To some people, pets may seem like a burden or a roadblock in their lives. They may feel that it’s a waste of time and money to provide so much care for them and receive nothing in return. However, studies suggest that pets can play a role in improving one’s childhood.
According to BBC Future, studies such as one that involved a dog being in the same room as children while they were completing tasks showed that the children “made fewer errors on an object categorization tasks” and “needed fewer prompts in a memory task.” Thus, pets can help improve children’s’, and possibly even adults’ concentration. Pets also have been proven to also improve children’s’ daily lifestyle and their health. Data showed that children from ages 2-5 with a family dog grew up to be more physically active and got more sleep than those without pets. (BBC Future)

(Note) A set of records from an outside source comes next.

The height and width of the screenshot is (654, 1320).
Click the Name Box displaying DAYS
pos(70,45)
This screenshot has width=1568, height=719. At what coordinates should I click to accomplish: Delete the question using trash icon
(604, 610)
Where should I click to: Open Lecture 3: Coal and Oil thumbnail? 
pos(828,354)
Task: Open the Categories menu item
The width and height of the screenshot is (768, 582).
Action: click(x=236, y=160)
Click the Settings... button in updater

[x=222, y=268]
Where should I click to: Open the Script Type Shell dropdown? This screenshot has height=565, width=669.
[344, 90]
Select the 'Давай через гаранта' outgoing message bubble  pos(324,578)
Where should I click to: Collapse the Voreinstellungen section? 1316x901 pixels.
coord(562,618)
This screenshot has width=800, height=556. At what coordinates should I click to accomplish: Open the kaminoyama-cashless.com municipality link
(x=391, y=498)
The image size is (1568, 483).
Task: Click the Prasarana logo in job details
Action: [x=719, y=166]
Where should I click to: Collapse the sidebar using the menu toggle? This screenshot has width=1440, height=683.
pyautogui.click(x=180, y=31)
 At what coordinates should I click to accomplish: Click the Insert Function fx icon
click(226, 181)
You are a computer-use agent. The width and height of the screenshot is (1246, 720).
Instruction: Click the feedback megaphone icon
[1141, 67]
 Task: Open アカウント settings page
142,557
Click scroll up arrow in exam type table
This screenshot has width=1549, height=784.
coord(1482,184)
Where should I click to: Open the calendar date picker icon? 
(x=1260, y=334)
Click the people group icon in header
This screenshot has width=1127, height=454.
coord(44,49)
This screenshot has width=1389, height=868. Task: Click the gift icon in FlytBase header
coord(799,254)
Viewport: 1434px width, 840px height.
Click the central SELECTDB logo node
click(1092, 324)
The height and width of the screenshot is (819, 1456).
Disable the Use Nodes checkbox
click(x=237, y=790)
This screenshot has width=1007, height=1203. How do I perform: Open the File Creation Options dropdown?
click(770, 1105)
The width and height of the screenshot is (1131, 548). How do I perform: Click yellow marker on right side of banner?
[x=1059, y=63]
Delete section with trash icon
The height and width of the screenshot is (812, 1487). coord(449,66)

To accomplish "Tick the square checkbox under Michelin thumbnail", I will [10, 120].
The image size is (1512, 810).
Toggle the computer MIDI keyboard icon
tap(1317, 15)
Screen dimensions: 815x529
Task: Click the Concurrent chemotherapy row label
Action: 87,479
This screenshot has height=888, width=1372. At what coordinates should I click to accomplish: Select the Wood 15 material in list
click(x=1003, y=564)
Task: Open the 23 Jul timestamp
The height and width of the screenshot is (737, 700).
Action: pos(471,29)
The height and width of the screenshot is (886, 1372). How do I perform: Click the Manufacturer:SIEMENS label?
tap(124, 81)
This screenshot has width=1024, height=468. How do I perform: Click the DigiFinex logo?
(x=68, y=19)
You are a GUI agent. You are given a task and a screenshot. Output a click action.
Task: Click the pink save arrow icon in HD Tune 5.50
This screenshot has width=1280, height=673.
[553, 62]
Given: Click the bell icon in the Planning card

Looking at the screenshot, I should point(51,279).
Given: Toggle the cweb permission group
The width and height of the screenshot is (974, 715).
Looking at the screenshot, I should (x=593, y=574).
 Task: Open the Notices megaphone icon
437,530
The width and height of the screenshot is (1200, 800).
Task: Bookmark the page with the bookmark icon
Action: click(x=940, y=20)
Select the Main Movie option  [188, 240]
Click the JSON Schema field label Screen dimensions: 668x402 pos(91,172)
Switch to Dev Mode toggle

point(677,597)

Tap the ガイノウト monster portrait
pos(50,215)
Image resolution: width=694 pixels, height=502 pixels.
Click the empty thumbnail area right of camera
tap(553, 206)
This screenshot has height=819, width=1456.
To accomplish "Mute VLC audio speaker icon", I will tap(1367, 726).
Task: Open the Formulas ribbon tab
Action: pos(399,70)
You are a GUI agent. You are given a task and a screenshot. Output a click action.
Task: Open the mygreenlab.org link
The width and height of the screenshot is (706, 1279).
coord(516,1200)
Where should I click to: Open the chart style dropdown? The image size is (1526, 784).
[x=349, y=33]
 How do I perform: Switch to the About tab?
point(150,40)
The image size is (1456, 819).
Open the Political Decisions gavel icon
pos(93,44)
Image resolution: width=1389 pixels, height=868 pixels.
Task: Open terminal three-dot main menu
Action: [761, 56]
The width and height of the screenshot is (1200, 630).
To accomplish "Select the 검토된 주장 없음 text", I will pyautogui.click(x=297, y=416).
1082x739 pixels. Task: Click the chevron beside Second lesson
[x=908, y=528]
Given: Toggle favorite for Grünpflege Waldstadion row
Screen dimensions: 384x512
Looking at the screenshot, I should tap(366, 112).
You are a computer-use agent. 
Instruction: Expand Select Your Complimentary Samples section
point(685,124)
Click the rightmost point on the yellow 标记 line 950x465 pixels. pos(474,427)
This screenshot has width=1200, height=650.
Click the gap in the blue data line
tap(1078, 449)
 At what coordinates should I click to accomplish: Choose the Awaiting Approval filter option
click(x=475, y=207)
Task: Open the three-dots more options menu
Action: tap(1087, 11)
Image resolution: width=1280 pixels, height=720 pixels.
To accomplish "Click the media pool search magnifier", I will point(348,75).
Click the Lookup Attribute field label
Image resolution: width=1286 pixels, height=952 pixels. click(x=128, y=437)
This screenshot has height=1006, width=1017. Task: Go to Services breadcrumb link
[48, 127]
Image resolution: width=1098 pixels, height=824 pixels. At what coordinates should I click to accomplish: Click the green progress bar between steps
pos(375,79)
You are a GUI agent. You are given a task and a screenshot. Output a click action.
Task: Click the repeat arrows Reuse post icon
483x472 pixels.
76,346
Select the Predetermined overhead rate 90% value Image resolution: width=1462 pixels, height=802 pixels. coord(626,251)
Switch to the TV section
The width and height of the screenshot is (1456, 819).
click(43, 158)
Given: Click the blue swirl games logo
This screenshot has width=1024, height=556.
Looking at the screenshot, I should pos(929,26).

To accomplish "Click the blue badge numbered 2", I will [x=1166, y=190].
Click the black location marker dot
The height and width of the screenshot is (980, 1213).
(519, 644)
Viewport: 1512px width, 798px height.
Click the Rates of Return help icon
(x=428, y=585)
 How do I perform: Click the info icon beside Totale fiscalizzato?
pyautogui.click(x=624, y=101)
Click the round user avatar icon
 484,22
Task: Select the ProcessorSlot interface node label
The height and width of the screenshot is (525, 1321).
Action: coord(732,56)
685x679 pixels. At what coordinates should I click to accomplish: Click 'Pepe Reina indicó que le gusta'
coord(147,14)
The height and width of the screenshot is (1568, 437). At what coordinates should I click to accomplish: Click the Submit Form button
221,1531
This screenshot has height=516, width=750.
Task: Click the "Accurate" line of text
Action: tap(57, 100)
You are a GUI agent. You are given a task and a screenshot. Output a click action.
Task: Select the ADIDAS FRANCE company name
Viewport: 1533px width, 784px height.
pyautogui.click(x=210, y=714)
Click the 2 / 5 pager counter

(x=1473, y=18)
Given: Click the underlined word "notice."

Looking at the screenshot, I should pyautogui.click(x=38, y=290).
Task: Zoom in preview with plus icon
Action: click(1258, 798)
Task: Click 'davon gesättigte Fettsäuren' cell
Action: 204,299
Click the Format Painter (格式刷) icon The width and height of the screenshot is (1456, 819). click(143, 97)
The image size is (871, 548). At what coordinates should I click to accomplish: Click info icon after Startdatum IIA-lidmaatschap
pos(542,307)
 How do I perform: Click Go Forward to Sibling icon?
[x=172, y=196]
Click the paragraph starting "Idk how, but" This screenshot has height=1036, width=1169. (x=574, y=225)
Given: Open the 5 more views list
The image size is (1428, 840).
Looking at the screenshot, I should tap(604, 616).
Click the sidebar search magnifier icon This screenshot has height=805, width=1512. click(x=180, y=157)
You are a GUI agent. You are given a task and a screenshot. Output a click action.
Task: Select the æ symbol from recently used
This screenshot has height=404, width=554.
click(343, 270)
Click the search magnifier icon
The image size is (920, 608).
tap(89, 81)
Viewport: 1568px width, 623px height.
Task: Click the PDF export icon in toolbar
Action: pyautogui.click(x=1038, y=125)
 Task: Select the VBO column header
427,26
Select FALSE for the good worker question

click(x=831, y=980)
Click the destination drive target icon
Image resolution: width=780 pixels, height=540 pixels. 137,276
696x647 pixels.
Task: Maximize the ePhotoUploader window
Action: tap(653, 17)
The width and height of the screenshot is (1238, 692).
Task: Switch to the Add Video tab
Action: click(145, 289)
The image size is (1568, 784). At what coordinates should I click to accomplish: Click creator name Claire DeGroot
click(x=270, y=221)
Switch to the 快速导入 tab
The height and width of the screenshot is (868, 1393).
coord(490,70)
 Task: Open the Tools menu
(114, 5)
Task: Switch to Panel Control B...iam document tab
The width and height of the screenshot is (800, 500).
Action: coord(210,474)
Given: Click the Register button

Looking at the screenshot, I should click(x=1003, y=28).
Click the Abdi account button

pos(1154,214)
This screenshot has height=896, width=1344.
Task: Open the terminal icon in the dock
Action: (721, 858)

Throughout the COVID-19 pandemic, many of people have felt overwhelmed due to stress and loneliness. Pets have not been an effective way to improve the mental health of such people. A professor of human-animal interaction at Tufts University found that mental health problems caused by serious stressors, such as COVID-19, are not something that domestic animals can help with.
However, this does not mean it would be harmful to provide people that are hurting with support from a friendly animal companion. In fact, it has been demonstrated that the resolution of conﬂict in relationships can be aided by pets. According to John Bradshaw, former reader in companion animal behavior at the University of Bristol, humans can “learn from their pet, somehow, how to be more understanding, empathetic and responsive to animals.”
All and all, children really value their pets. They not only look at their pets as animals, but also as supportive friends and even as close family members.